The Tangible and the Digital
It is not surprising that in light of the rapid and profound developments we are experiencing through a variety of new and old technologies (AR, VR, AI-based image generators, etc.), we can see influences on the engagement with generative art as a tool to examine the transition between the physical and virtual body as well as engagement with broader questions about an imagined future of a beauty ideal that is dictated by software or a world where gender conformity is challenged by AI. Alongside the fascination with the world of technology, other collections turn to the "inner shadow" as a sign of the gap between the digital and the tangible, between isolation and connection, and the world of the digital nomad as a call to examine existence without physical objects.
The Traditional and the Ideological
Several collections deal with significant historical processes in the world of design from a top-down perspective, focusing on values that influence design action.
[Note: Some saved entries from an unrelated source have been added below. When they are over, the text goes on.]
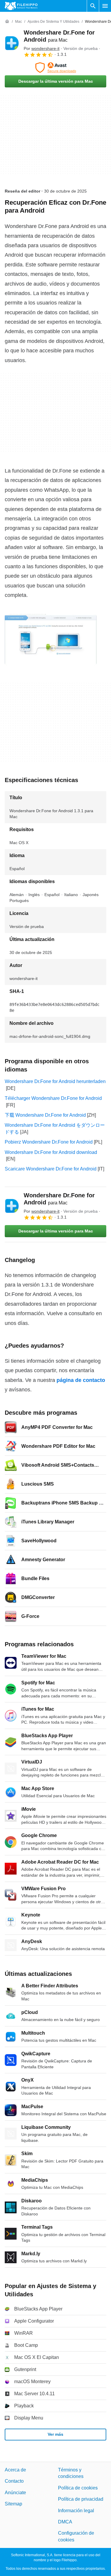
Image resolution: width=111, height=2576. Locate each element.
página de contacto (81, 1380)
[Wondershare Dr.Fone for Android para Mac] (12, 43)
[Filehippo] (21, 6)
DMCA (65, 2521)
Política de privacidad (80, 2499)
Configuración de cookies (76, 2536)
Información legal (76, 2510)
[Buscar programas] (93, 6)
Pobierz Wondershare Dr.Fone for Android (49, 1141)
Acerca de (15, 2469)
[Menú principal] (105, 6)
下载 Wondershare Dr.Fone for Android (45, 1115)
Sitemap (13, 2503)
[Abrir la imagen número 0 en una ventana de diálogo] (50, 639)
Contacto (14, 2481)
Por (41, 48)
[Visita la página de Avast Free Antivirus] (55, 67)
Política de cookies (78, 2487)
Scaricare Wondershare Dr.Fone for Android (50, 1168)
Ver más (55, 2434)
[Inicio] (7, 21)
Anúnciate (15, 2492)
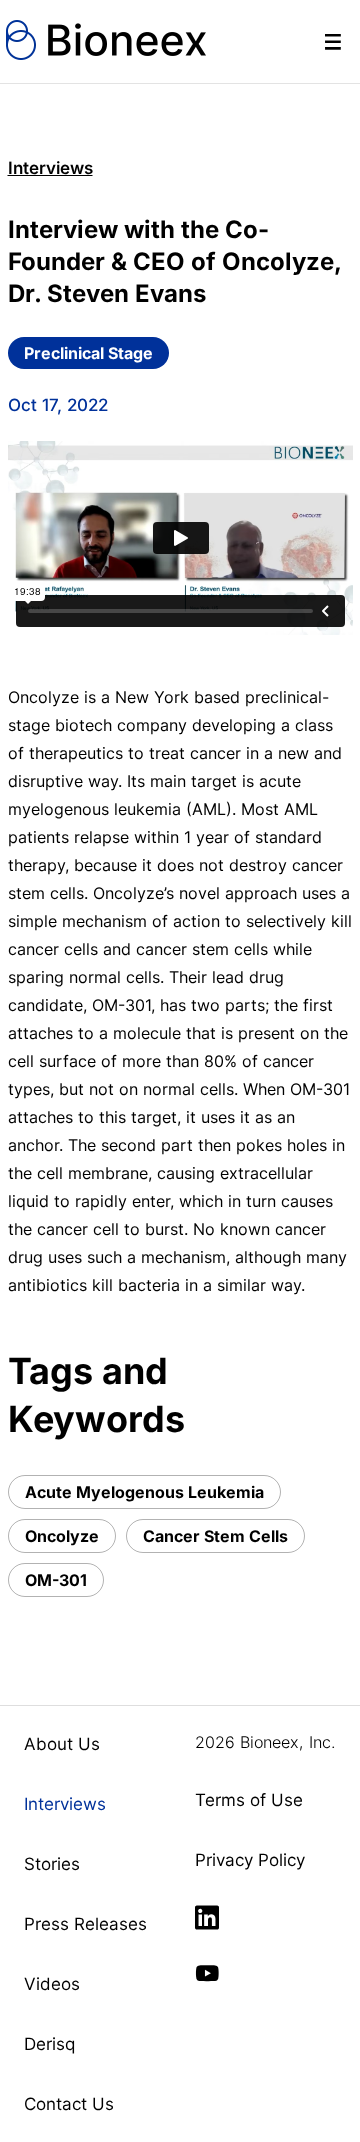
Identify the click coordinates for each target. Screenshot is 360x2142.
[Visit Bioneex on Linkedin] (207, 1918)
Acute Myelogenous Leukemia (144, 1492)
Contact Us (69, 2104)
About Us (62, 1744)
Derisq (49, 2044)
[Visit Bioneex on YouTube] (207, 1974)
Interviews (50, 168)
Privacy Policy (250, 1860)
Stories (52, 1864)
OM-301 (56, 1580)
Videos (52, 1984)
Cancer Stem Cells (215, 1536)
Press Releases (85, 1924)
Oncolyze (62, 1536)
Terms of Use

The engagement with community formation and self-belonging as a result of pioneering and ideological immigrations, emphasizes the sanctity of work and the lack of engagement in leisure in Israeli society, which is, in turn, reflected in the use of "craft" works by conducting an examination of the future, the present, and the fear of being left behind, as well as examining reality from a fresh point of view, calling for the body to be freed from defined boundaries while breaking conventions in the perception of the traditional body.
Memory and Renewal
Elements of memento mori in the world of art and design and the delicate balance of human existence are intertwined with the vital memory of our loved ones who have passed away and who have served as a particularly sensitive source of inspiration. These include saying goodbye to a father or mother during childhood, grappling with memorialization, trauma and PTSD from personal experiences; dowry as a way of thinking about the generations who will be remain after we are gone, the need and desire to keep living, fear as a paralyzing entity, and the empty canvas of uncertainty that engulfs us for so long still clinging to hope and unique wise optimism possessed by so many.